While the quality of your ingredients will always affect the outcome of your cooking efforts, some ingredients have more of an impact than others. The fewer ingredients a recipe calls for, the more the provenance, freshness and overall quality of each ingredient will matter.
This traditional French onion tart relies on only a handful of ingredients to build its rich, savoury flavour – onions, thyme, olives and anchovies – and it’s the latter ingredient that provides the biggest hit of flavour.
If your history with anchovies has so far been limited to dry, salty and hairy grey lumps baked onto a pizza, or thin, fishy-smelling brown fillets pulled from an oil-filled bottle, then you’ve never properly experienced this magnificent fish.
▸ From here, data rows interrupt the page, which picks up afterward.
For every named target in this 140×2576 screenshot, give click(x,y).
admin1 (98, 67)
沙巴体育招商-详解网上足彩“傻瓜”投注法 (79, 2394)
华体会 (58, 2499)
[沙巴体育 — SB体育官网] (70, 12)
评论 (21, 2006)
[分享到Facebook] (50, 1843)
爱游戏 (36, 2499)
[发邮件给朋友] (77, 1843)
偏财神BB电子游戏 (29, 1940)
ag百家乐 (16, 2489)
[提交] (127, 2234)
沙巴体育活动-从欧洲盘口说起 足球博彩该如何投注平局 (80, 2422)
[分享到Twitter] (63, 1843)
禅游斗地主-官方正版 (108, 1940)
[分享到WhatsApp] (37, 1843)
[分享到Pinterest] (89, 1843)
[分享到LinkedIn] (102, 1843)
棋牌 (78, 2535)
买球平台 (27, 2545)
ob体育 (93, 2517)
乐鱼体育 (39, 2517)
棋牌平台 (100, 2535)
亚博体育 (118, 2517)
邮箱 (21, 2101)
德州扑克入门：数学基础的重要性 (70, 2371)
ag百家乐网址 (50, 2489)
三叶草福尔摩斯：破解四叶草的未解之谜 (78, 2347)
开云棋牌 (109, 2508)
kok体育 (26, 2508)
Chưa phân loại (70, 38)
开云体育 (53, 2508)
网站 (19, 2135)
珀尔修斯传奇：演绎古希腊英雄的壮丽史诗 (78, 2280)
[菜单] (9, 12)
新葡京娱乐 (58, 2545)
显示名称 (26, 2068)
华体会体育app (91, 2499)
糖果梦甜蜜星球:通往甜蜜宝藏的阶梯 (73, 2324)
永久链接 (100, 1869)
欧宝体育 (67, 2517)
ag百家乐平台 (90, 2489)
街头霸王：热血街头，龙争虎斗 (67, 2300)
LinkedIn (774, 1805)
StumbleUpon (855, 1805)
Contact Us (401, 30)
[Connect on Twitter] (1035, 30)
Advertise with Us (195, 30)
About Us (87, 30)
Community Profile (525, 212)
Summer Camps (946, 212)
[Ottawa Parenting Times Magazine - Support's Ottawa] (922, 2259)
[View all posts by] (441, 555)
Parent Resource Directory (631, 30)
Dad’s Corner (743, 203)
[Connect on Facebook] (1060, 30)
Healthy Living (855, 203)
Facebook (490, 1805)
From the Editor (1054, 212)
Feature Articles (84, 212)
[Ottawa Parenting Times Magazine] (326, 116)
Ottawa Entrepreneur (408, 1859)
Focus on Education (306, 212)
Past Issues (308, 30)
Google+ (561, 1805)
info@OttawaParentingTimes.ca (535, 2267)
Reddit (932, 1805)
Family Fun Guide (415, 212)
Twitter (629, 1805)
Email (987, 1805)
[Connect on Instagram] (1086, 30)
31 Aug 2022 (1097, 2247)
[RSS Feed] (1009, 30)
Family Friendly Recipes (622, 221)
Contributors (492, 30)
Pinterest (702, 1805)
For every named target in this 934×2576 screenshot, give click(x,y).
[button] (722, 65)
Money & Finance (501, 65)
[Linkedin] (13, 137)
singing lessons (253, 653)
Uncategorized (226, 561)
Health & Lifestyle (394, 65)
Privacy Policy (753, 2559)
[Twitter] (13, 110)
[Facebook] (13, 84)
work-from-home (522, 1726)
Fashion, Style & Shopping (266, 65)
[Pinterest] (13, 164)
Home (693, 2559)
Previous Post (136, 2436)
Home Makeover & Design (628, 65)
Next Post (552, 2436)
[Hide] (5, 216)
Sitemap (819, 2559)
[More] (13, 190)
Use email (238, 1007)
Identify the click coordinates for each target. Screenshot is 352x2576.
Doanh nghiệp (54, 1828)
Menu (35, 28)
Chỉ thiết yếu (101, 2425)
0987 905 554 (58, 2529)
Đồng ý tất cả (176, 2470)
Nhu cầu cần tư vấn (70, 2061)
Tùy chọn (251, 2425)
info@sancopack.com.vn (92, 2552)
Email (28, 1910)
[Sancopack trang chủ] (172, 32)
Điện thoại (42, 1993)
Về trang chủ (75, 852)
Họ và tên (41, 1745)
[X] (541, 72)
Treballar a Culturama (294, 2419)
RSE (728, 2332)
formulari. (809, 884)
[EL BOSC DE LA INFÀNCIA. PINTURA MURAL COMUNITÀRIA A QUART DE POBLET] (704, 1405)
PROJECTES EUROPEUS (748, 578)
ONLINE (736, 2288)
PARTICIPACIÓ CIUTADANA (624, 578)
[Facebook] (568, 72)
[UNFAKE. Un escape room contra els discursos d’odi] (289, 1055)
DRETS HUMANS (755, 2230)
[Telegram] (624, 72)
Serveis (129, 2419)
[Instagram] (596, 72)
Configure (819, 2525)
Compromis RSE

Bright, complex and rich with umami, quality anchovy fillets should be plump, pink-hued and only subtly salty, and shouldn’t leave you with a ‘fishy’ aftertaste.
Pulled from the best fishing grounds on the Spanish Cantabrian coast and packed in olive oil, our plump, pink Cantara anchovies are umami-rich and subtly salty with a clean aftertaste.
While traditional pissaladiere recipes have the tart baked with olives and anchovies already distributed over the sauted onion, we prefer adding them when the tart has been baked and cooled slightly to preserve the complexity of their flavour and their beautiful pink hue.
For a quick version of this recipe, replace the yeasted dough with sheets of puff pastry.
Cook the onions and extra virgin olive oil over a very low heat in a saucepan, deep frying pan, cast iron pot or wok until translucent and just beginning to brown (about 30-45 minutes). Cooking the onions too quickly will risk making them bitter, while slow-cooking will bring out their natural sweetness. Add a little salt to season.
Prepare the dough by rubbing the cold butter into the flour until it resembles coarse breadcrumbs. Mix through the hydrated yeast, egg and a pinch of salt, then transfer to a lightly-floured bench top and knead until it becomes a smooth dough. Transfer the dough to a clean bowl, cover with a tea towel, and leave somewhere warm and draft-free for one hour or until it doubles in size.
Preheat your oven to 180C.
Roll the dough out into a rough rectangle and transfer to a baking tray lined with greaseproof paper. Brush the edges roughly with a little milk, then cover with a thick layer of the cooled onion mix, leaving a roughly 1cm edge around the outside.
Bake the tart for 20 minutes, or until the dough has browned and the edges of some pieces of onion begin to blacken. Remove the tart from the oven and allow to cool for 30 minutes.
Lay the whole anchovies over the tart (a cross-hatch pattern is traditional, but we enjoy a more rustic feel), then dot the olives between them. Drizzle a little of the olive oil from the anchovy tin over the tart, sprinkle with fresh thyme leaves, then slice and serve warm.